╭──

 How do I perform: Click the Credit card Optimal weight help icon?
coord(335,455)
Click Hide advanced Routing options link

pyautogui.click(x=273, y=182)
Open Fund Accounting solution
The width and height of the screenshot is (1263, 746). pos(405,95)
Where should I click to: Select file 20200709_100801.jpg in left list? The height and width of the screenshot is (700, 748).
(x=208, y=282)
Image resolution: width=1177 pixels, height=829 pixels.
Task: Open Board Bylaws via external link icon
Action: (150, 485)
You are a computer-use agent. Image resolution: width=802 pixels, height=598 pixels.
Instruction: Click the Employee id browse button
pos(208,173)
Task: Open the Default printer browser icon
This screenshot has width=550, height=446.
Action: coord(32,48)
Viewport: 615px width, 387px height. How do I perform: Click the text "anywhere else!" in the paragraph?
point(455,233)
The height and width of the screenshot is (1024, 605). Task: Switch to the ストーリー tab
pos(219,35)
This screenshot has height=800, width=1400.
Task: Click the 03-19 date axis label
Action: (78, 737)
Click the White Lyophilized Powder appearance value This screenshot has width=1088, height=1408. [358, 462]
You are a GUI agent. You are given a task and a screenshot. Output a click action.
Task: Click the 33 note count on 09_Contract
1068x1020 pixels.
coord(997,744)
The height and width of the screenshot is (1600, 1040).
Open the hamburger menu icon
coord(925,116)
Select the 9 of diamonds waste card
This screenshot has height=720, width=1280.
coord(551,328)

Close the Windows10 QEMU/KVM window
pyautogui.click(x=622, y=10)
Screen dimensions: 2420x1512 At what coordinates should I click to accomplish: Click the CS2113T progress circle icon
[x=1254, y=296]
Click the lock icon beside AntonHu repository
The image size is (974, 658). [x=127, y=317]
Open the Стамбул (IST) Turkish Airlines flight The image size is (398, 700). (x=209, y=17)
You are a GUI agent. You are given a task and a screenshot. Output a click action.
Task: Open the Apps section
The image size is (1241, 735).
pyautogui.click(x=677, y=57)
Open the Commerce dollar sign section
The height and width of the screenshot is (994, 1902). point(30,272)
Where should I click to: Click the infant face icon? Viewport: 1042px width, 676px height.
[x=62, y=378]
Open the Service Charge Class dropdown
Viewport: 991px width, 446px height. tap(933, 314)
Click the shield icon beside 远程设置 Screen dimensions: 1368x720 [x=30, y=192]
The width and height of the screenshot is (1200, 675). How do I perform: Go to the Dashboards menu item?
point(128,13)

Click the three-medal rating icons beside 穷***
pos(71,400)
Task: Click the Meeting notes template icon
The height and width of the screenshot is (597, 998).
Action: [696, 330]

╰──

## Problem details
Exactly and without omission, set down every entry.

## Problem solution
 How do I perform: Click the Credit card Optimal weight help icon?
coord(335,455)
Click Hide advanced Routing options link

pyautogui.click(x=273, y=182)
Open Fund Accounting solution
The width and height of the screenshot is (1263, 746). pos(405,95)
Where should I click to: Select file 20200709_100801.jpg in left list? The height and width of the screenshot is (700, 748).
(x=208, y=282)
Image resolution: width=1177 pixels, height=829 pixels.
Task: Open Board Bylaws via external link icon
Action: (150, 485)
You are a computer-use agent. Image resolution: width=802 pixels, height=598 pixels.
Instruction: Click the Employee id browse button
pos(208,173)
Task: Open the Default printer browser icon
This screenshot has width=550, height=446.
Action: coord(32,48)
Viewport: 615px width, 387px height. How do I perform: Click the text "anywhere else!" in the paragraph?
point(455,233)
The height and width of the screenshot is (1024, 605). Task: Switch to the ストーリー tab
pos(219,35)
This screenshot has height=800, width=1400.
Task: Click the 03-19 date axis label
Action: (78, 737)
Click the White Lyophilized Powder appearance value This screenshot has width=1088, height=1408. [358, 462]
You are a GUI agent. You are given a task and a screenshot. Output a click action.
Task: Click the 33 note count on 09_Contract
1068x1020 pixels.
coord(997,744)
The height and width of the screenshot is (1600, 1040).
Open the hamburger menu icon
coord(925,116)
Select the 9 of diamonds waste card
This screenshot has height=720, width=1280.
coord(551,328)

Close the Windows10 QEMU/KVM window
pyautogui.click(x=622, y=10)
Screen dimensions: 2420x1512 At what coordinates should I click to accomplish: Click the CS2113T progress circle icon
[x=1254, y=296]
Click the lock icon beside AntonHu repository
The image size is (974, 658). [x=127, y=317]
Open the Стамбул (IST) Turkish Airlines flight The image size is (398, 700). (x=209, y=17)
You are a GUI agent. You are given a task and a screenshot. Output a click action.
Task: Open the Apps section
The image size is (1241, 735).
pyautogui.click(x=677, y=57)
Open the Commerce dollar sign section
The height and width of the screenshot is (994, 1902). point(30,272)
Where should I click to: Click the infant face icon? Viewport: 1042px width, 676px height.
[x=62, y=378]
Open the Service Charge Class dropdown
Viewport: 991px width, 446px height. tap(933, 314)
Click the shield icon beside 远程设置 Screen dimensions: 1368x720 [x=30, y=192]
The width and height of the screenshot is (1200, 675). How do I perform: Go to the Dashboards menu item?
point(128,13)

Click the three-medal rating icons beside 穷***
pos(71,400)
Task: Click the Meeting notes template icon
The height and width of the screenshot is (597, 998).
Action: [696, 330]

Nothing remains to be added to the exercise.